6.2. Objective quality evaluation#

6.2.1. Objective estimators for perceptual quality#

With “objective evaluation” we usually refer to estimators of perceptual quality, where the objective is to predict the mean output of a subjective listening test using an algorithm. That is, we want a computer to listen to a sound sample and try to “guess” what a human listener would say about its quality (on average).

It is then clear that subjective evaluation is always the “true” measure of performance, and objective evaluation is an approximation thereof. In this sense, subjective evaluation is “better”. There are plenty of examples where objective quality estimators give the opposite result of the subjective preference [Manocha et al., 2022]. However, there are many good reasons to use objective instead of subjective evaluation:

  • Subjective evaluation is expensive; a test requires that a large number of persons listening to sound samples, which is both time-consuming and requires infrastructure. Objective evaluation is performed on a computer, such that you can generally test a large number of sound samples in a short time.

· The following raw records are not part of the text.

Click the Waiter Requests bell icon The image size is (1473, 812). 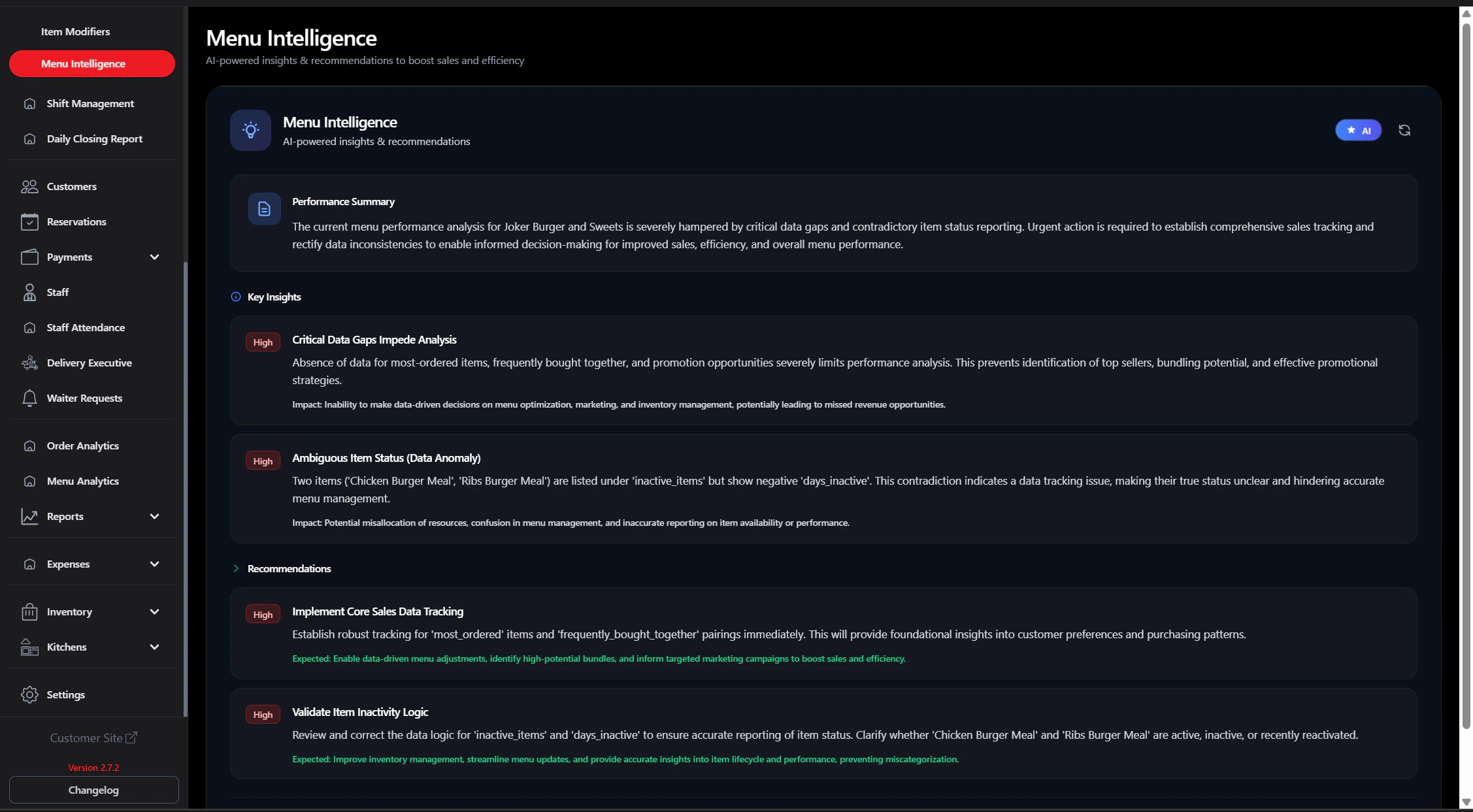pyautogui.click(x=29, y=398)
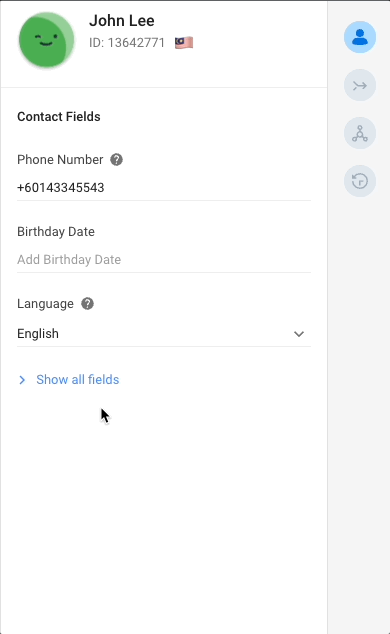Open the connected nodes icon in sidebar
Viewport: 390px width, 634px height.
(360, 133)
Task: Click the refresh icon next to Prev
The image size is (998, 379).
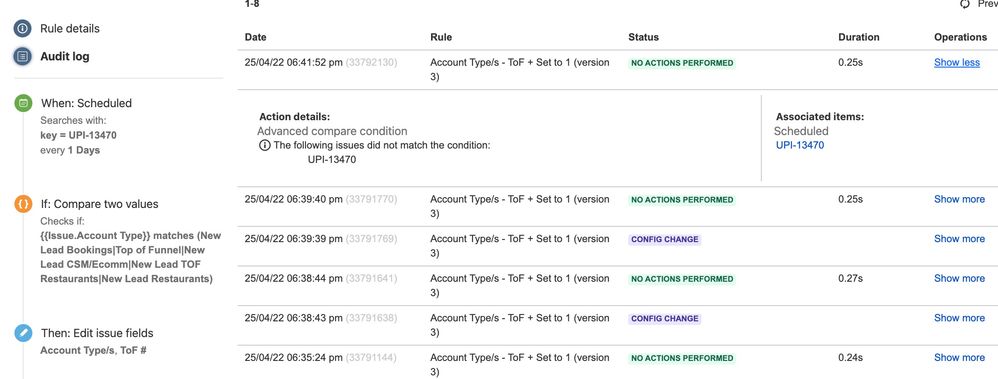Action: [x=965, y=4]
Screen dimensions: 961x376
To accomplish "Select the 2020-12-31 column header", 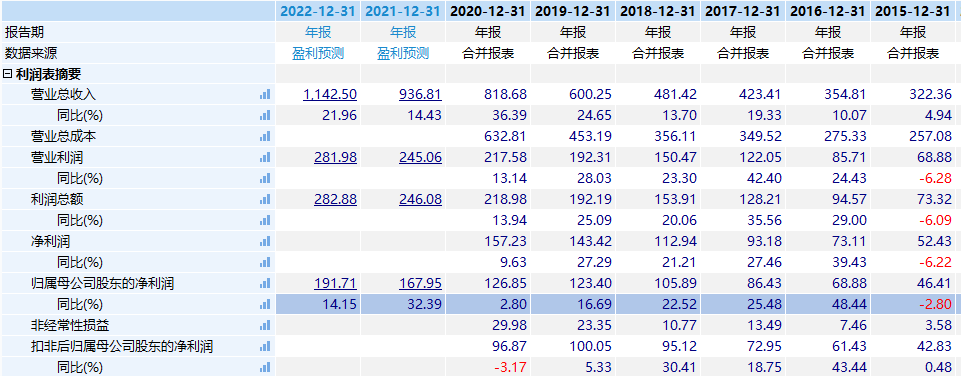I will tap(488, 11).
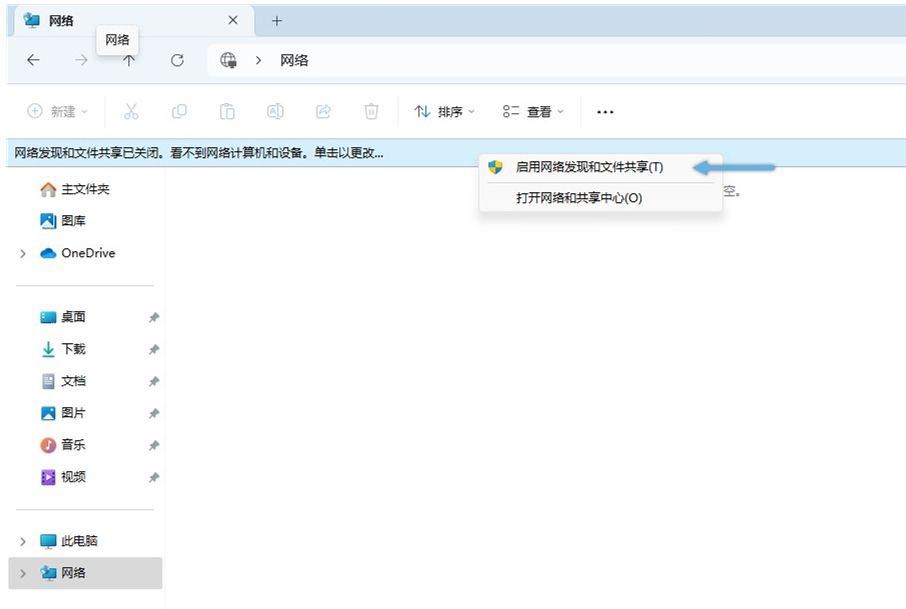Select the OneDrive cloud icon in sidebar
This screenshot has height=609, width=906.
pos(47,253)
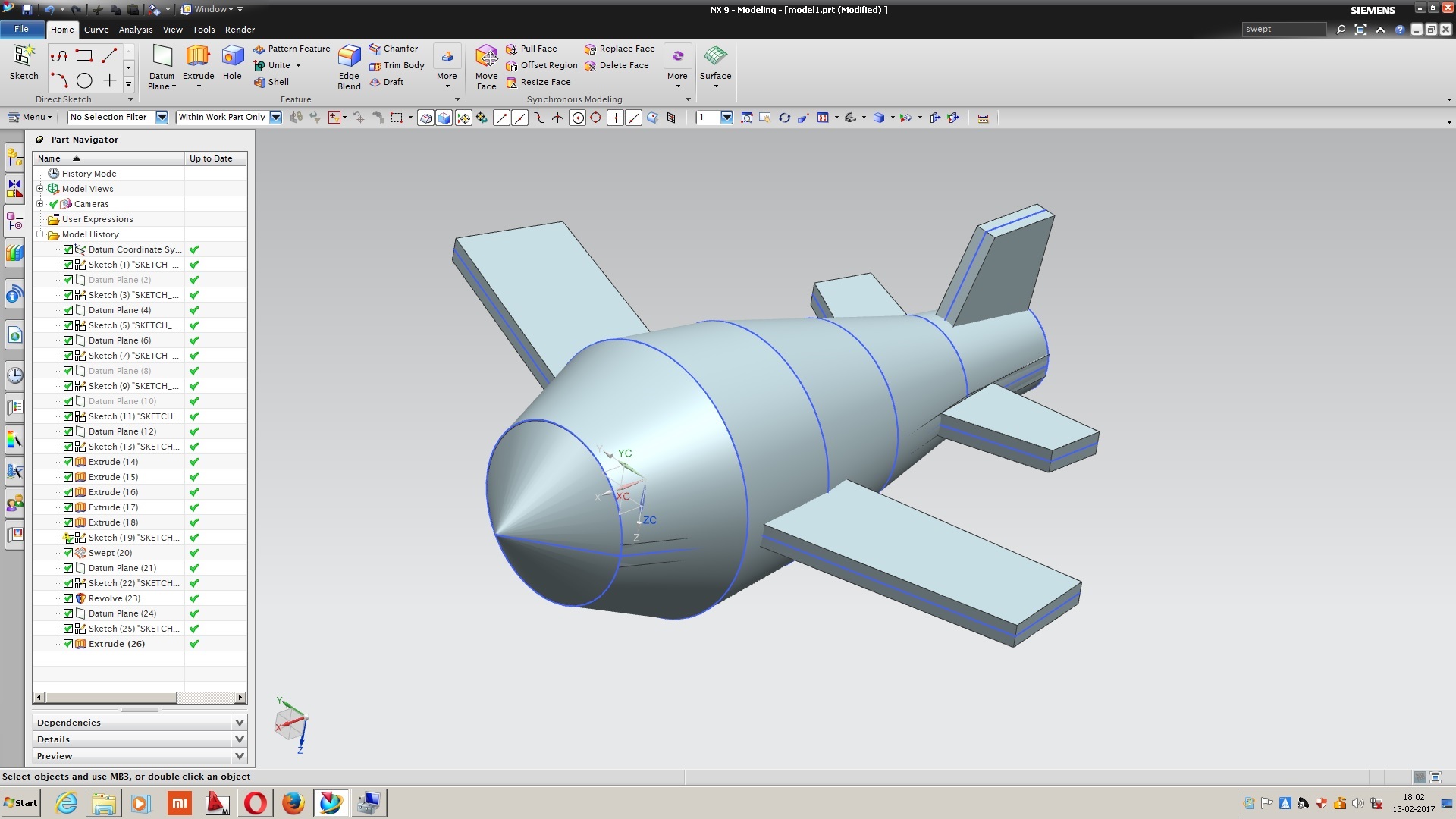Click the Hole feature icon
The width and height of the screenshot is (1456, 819).
232,58
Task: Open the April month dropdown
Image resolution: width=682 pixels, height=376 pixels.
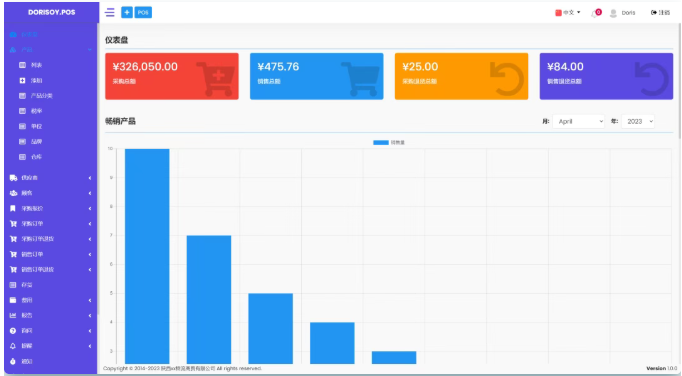Action: (x=578, y=121)
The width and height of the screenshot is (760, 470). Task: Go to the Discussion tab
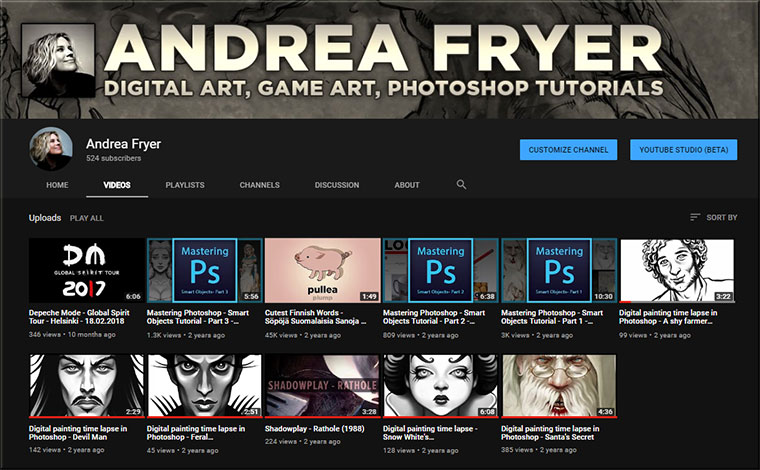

  • Subjective evaluation is noisy; even with a large number of expert listeners, it is generally difficult to get exactly the same result in two consecutive tests. Objective evaluation always gives the same rating for the same input, such that testing is consistent and reliable. This is especially important for scientific reproducibility; an independent laboratory can verify and confirm your results, and the objective measure always gives the same output. With subjective evaluation, independent researchers can get different results, and you can never be 100% certain where the difference in results comes from. Did one of the researchers make an error, or is it just that subjective listeners always give slightly different results?

Some of the most frequently used objective measures include:

  • PESQ is probably the most frequently used objective evaluation method and it is defined in ITU-T Recommendation P.862: Perceptual evaluation of speech quality (PESQ): An objective method for end-to-end speech quality assessment of narrow-band telephone networks and speech codecs (2001) [Rix et al., 2001]. It is thus an evaluation method designed explicitly for telecommunications applications. It estimates the mean score of a P.800 ACR test.
    PESQ accepts only narrow-band input and is not directly applicable on other bandwidths. The degradation types whose effect PESQ can reliably predict are

    • Speech input levels to a codec

    • Transmission channel errors

    • Packet loss and packet loss concealment with CELP codecs

    • Bit rates if a codec has more than one bit-rate mode

    • Transcodings

    • Environmental noise at the sending side

    • Effect of varying delay in listening-only tests

    • Short-term time warping of audio signal

    • Long-term time warping of audio signal

    Observe that distortions other than those listed above can provide unreliable results. An important missing feature is distortions caused by spectral processing, such as musical noise. Specifically, for example, using PESQ to evaluate speech enhancement methods based on processing in the STFT domain, can give unreliable results.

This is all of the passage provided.